§ **Problem to solve**:
Examine each line of the listing below. Copy those in which the string "dimensions" appears.
++++ Data shown
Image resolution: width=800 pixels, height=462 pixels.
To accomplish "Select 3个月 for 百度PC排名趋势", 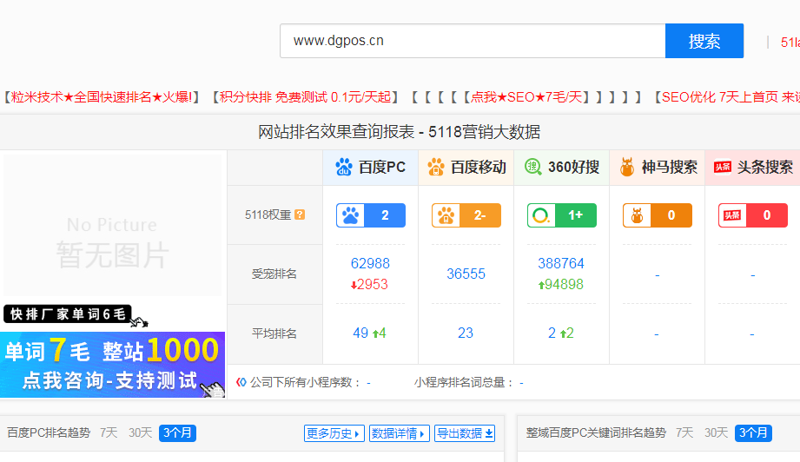I will pos(178,433).
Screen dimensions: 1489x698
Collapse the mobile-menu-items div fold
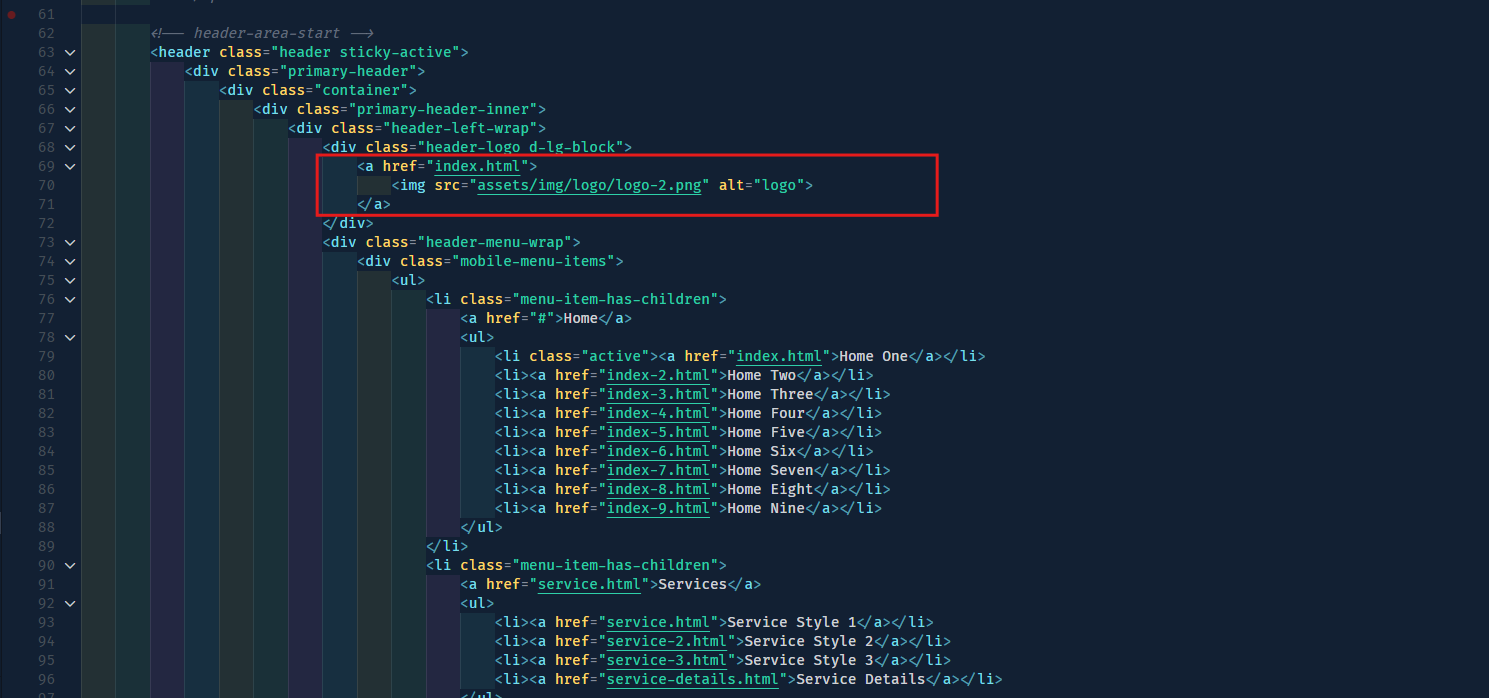coord(68,260)
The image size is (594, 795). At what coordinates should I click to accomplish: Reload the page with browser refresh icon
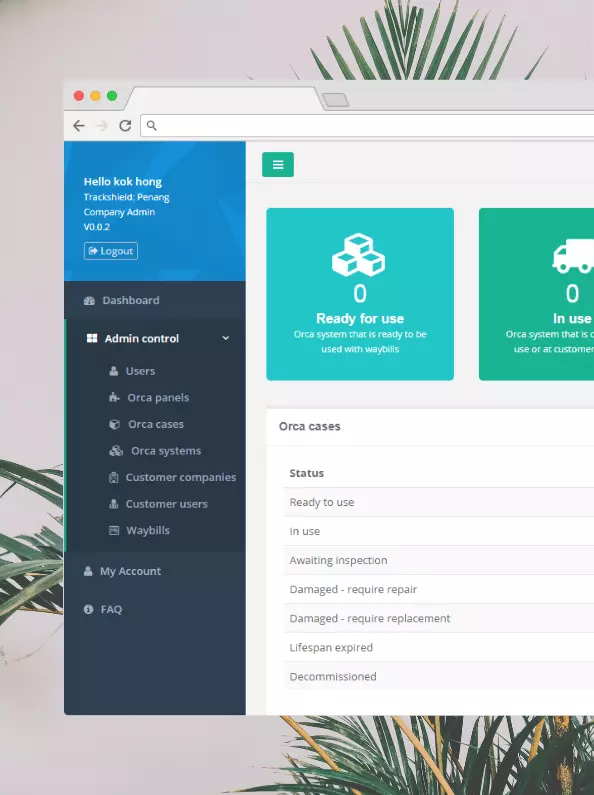[x=125, y=126]
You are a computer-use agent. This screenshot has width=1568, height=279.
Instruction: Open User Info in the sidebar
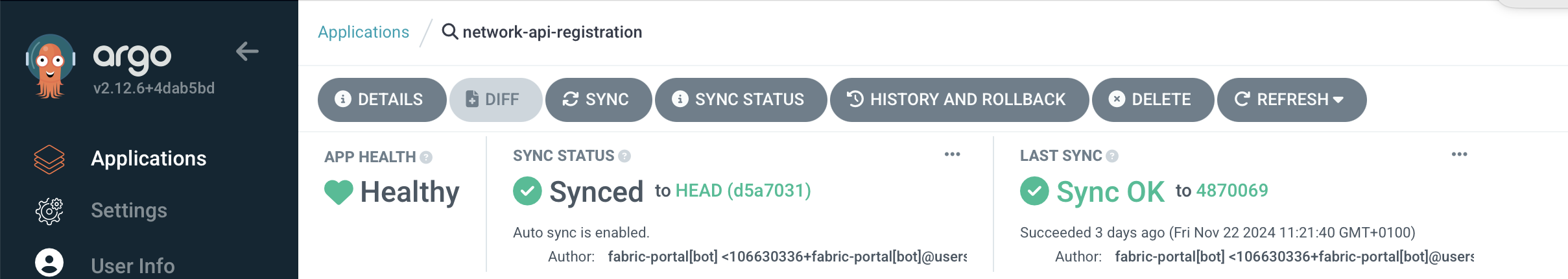coord(133,266)

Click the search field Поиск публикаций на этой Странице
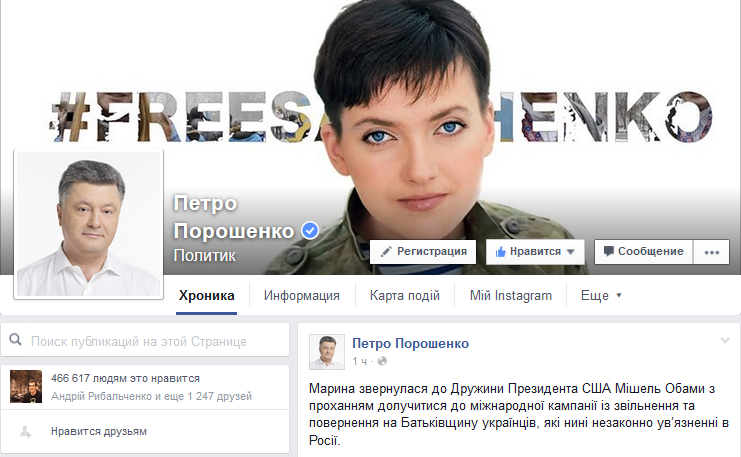(x=145, y=340)
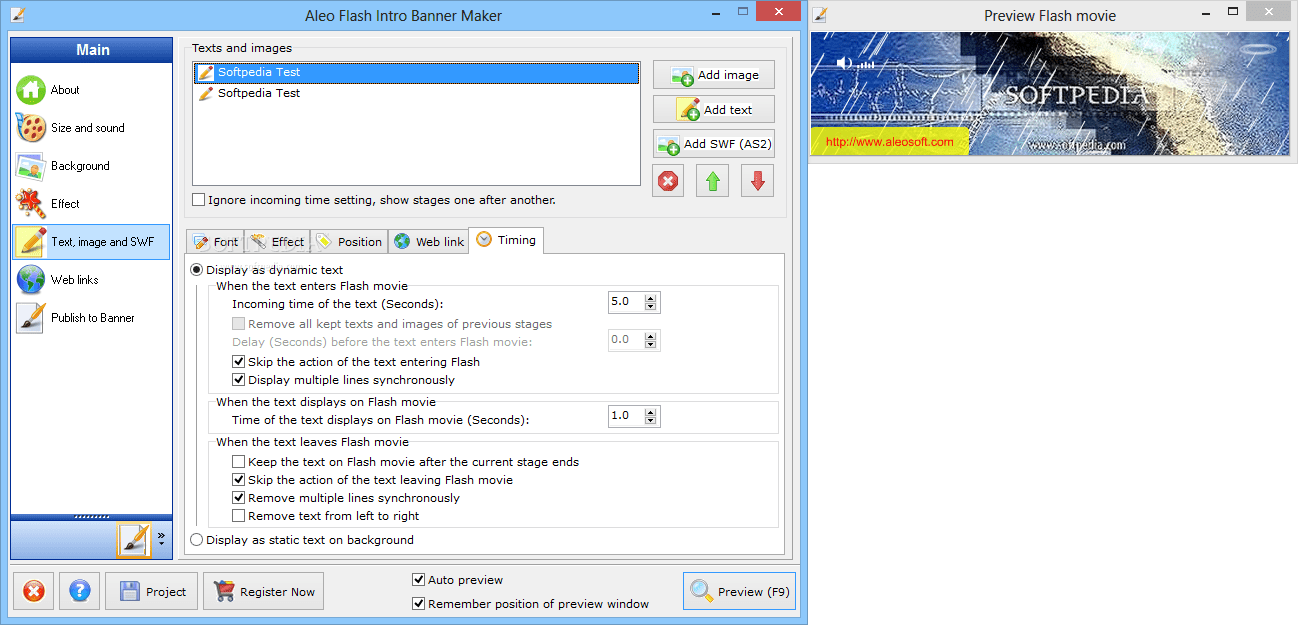This screenshot has height=625, width=1298.
Task: Select Display as static text on background
Action: [x=196, y=539]
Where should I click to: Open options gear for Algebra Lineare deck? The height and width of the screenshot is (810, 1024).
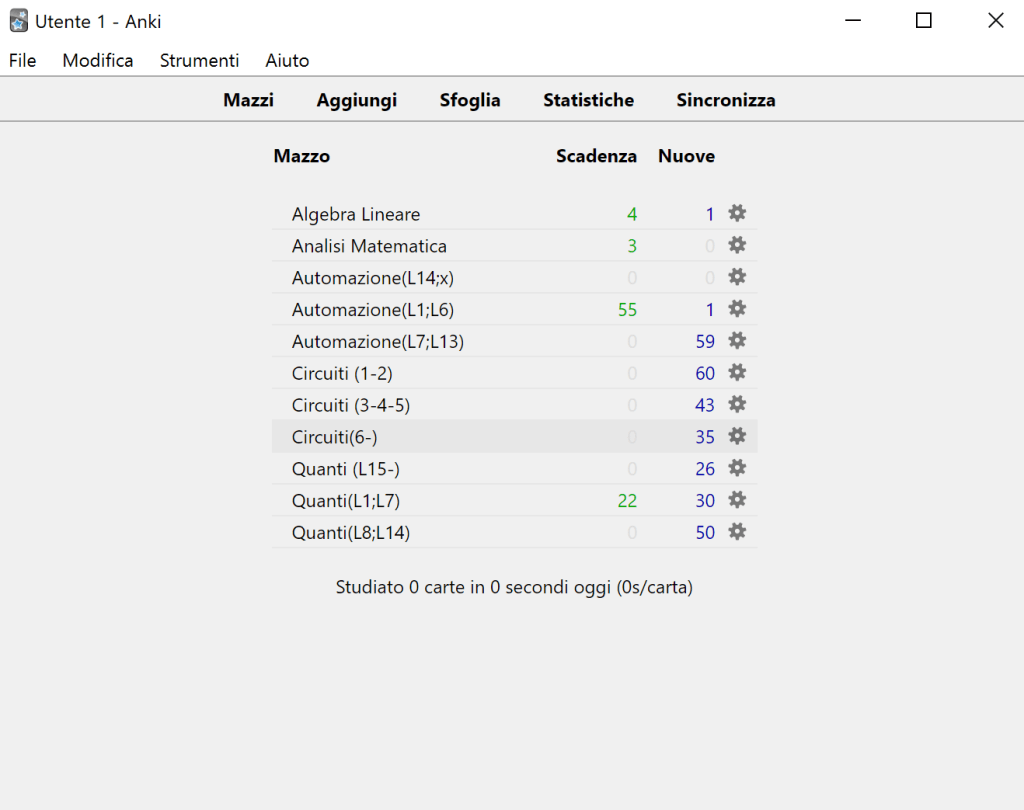point(737,213)
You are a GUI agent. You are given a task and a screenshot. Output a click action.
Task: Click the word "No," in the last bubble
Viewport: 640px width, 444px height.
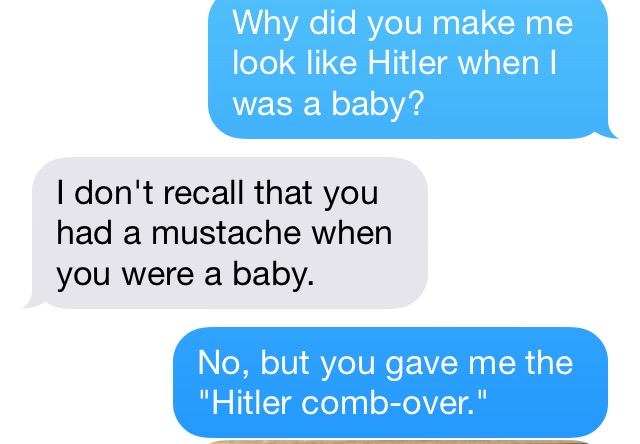(x=224, y=362)
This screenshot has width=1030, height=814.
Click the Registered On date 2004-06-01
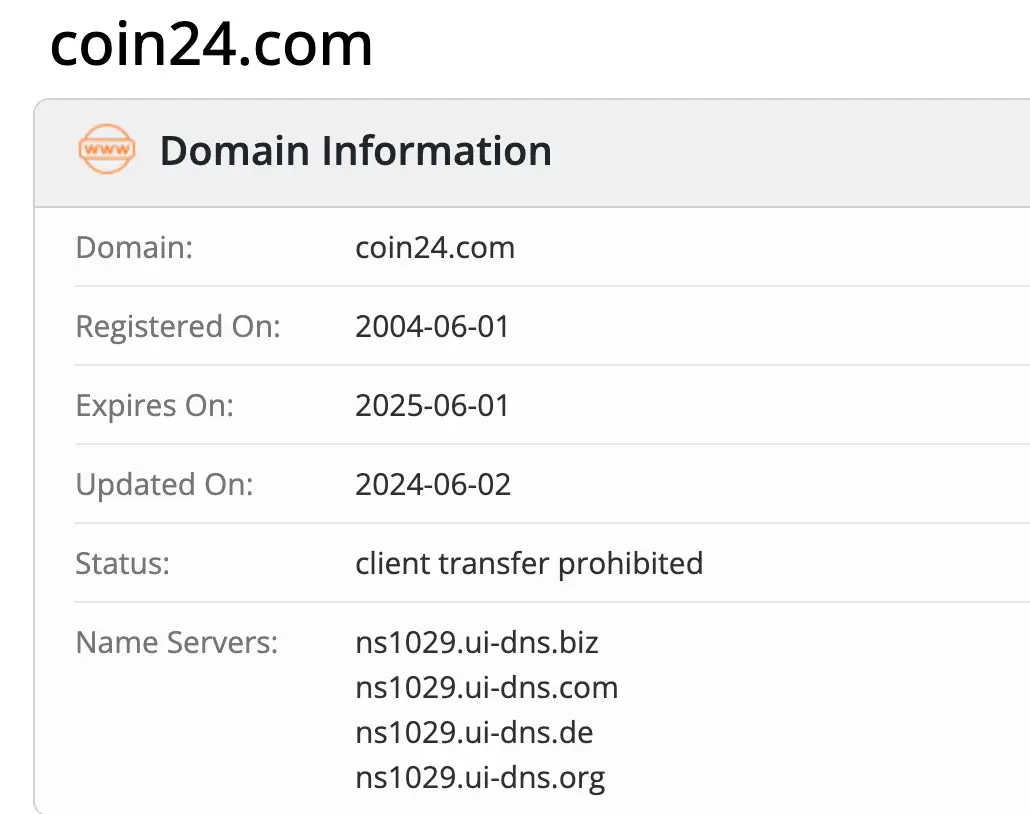point(432,327)
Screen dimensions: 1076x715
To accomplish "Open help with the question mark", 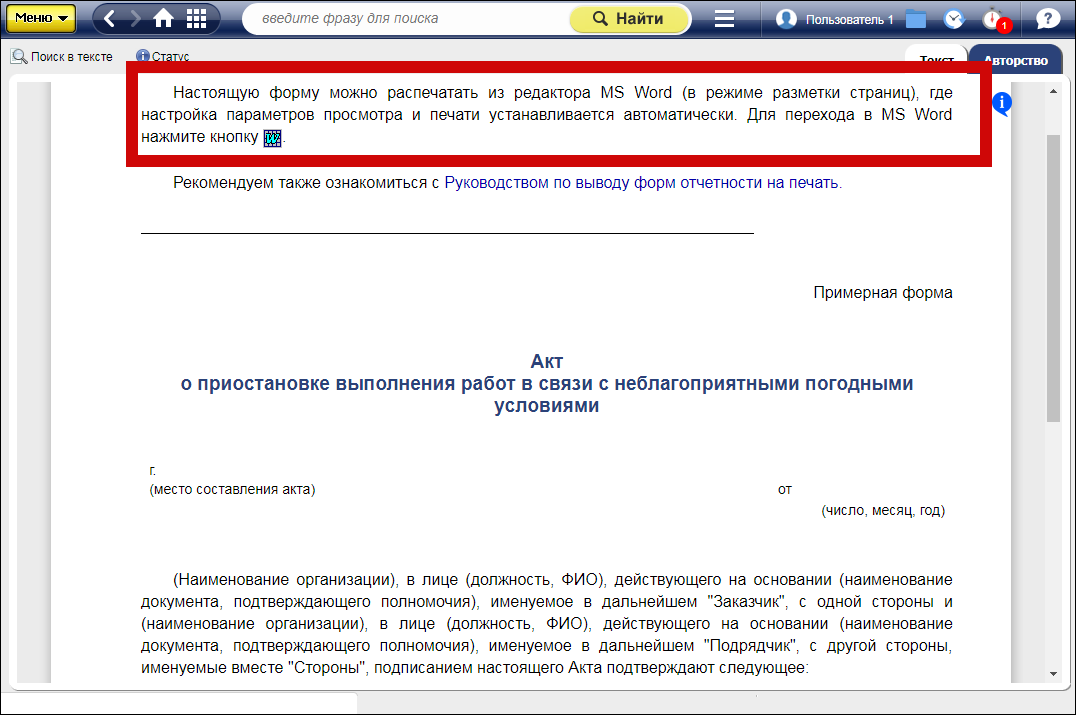I will coord(1047,19).
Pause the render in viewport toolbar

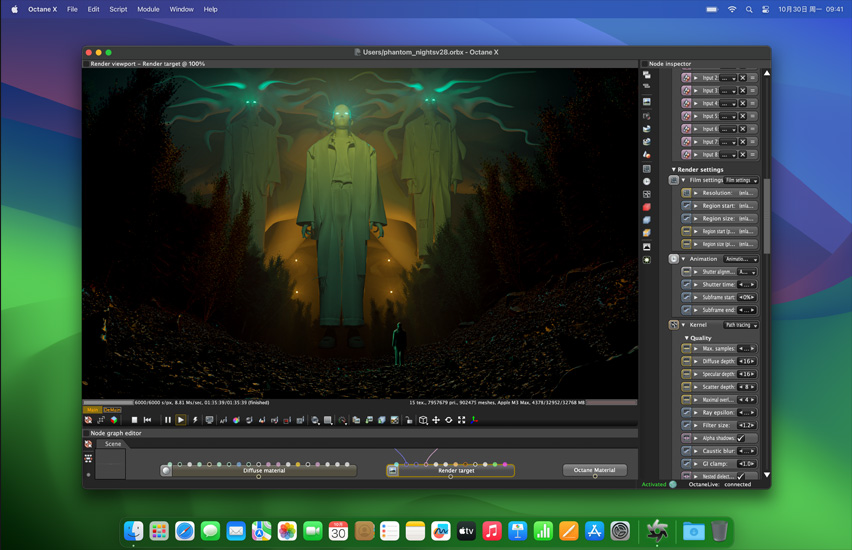point(168,420)
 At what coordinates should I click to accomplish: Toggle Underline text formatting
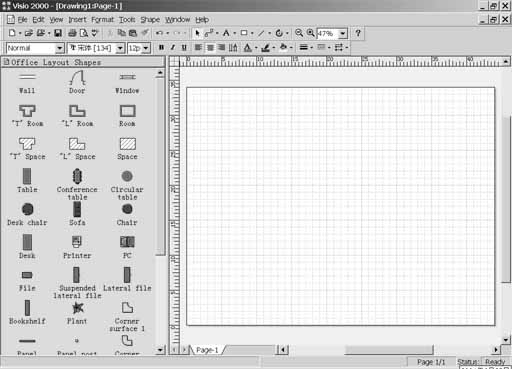tap(184, 48)
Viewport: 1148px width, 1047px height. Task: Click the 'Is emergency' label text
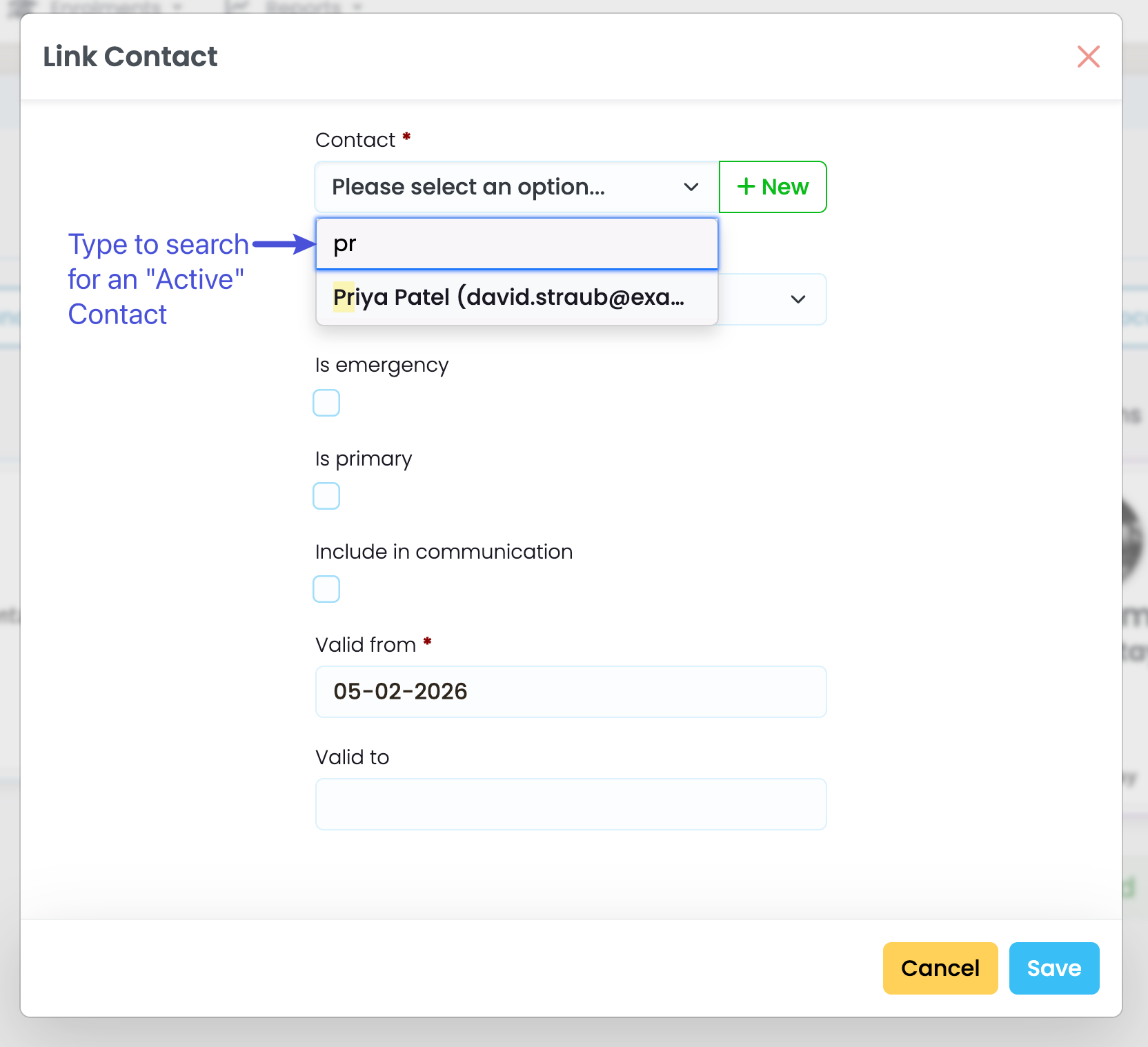[382, 365]
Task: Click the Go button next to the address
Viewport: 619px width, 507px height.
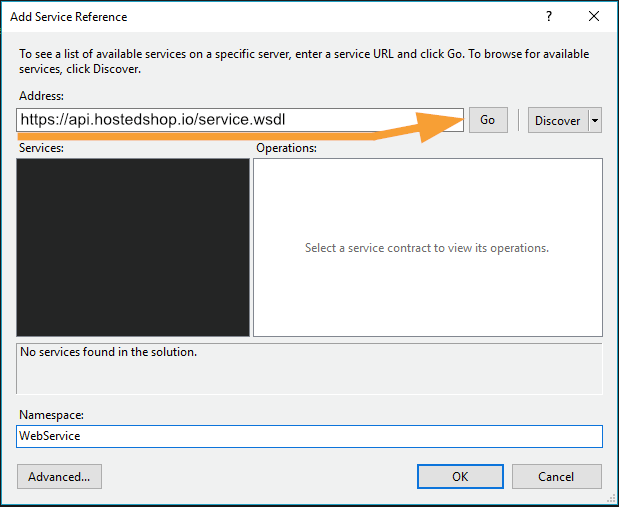Action: pos(487,120)
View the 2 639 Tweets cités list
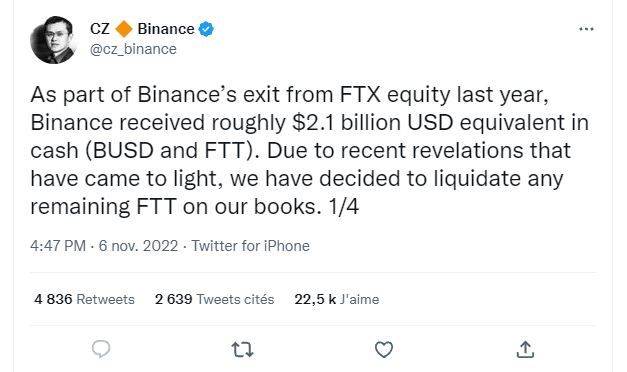The width and height of the screenshot is (627, 372). 214,299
++++++++
§ **Response for this exercise**:
Screen dimensions: 1489x698
Screen dimensions: 1076x715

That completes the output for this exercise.